Granted from perspective of producing pixel perfect designs, tacking the mobile UI first is more efficient from a production point of view. However focusing on a single screen size in user or customer experience design does not account broadly enough for a user’s situation or context.
By focusing on a single screen size means that we won’t start consider others in the same context. We start to constrain ourselves into creating the best option for that single viewport size. If we allow ourselves to think narrowly and to be led in specific direction, how can we ensure that our designs and layout will scale up gracefully enough to work on screens where there is more space for a design to breath. Increasing the size of an element is simply ludicrous; in short, we can’t.
If we try to squeeze these features into a small space we are not ensuring that these have the same impact when it comes to other sizes. The interactions in each case is also likely to effect performance, usability and accessibility too; think of fat fingers rather and specific pointing devices. Until we come to catering for these larger sizes we can not be sure that what is more usable on a mobile will translate well enough into a larger screen until it’s too late. This is an adaptive approach rather than a responsive one.
What we end up doing is starting down the adaptive route rather than thinking about building the parts that means becoming responsive.
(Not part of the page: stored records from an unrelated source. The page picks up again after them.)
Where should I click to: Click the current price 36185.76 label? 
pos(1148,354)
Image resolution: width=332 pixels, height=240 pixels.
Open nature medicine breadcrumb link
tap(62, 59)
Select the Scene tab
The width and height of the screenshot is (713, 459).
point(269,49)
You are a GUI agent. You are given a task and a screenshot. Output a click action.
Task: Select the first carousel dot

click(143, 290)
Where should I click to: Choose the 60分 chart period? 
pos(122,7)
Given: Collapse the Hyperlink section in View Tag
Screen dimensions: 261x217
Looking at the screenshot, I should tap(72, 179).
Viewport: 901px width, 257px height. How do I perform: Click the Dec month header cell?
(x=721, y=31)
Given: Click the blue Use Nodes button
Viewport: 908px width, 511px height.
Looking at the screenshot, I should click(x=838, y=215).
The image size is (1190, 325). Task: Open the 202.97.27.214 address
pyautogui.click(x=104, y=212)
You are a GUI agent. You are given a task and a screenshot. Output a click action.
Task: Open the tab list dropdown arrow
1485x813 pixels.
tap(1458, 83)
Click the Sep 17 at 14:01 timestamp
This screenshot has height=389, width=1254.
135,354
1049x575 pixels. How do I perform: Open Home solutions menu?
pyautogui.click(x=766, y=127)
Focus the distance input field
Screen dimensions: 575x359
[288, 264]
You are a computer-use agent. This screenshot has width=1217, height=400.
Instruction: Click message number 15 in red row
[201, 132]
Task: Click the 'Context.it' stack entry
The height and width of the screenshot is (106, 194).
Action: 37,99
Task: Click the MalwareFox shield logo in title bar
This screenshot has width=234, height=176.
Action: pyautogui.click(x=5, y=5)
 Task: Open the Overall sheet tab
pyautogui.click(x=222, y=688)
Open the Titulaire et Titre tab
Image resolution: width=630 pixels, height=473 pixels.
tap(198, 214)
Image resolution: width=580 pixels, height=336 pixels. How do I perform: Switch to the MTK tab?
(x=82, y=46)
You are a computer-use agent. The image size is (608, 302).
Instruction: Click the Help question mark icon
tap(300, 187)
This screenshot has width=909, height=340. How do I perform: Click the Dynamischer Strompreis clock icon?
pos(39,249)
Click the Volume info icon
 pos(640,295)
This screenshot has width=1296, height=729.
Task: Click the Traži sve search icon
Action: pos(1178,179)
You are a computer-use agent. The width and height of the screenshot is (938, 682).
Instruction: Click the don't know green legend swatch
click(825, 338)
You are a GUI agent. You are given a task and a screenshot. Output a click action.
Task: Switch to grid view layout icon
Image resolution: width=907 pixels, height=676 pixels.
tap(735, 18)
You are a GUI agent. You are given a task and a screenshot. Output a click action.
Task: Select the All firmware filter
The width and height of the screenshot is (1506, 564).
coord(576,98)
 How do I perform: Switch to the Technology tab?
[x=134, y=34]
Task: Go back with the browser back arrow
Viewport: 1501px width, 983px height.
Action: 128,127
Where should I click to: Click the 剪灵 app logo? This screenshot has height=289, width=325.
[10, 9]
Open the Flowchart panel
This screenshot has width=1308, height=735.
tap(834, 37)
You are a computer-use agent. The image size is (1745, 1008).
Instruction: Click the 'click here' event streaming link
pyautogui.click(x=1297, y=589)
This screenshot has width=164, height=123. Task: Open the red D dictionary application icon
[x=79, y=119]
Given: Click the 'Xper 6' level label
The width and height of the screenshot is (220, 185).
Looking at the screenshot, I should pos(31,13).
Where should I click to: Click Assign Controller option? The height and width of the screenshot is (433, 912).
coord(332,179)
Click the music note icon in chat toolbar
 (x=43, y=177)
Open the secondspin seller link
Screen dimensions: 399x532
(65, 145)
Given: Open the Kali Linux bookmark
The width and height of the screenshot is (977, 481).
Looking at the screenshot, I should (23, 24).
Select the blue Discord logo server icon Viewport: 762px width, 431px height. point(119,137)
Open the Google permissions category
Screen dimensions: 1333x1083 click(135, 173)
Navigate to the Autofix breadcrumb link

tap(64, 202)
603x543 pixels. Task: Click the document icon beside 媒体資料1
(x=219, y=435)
At its core responsive design is about C.O.P.E; create one, publish everywhere. Thinking small and building out works in many ways, but not when we need to think about how digital products are consumed.
We need to start encouraging each other to think more holistically rather just behaving in a particular way. The way to avoid this is by thinking of user needs at a page level and creating elements that flow within a journey. Being ‘mobile first’ does not allow us to think about building components in this way.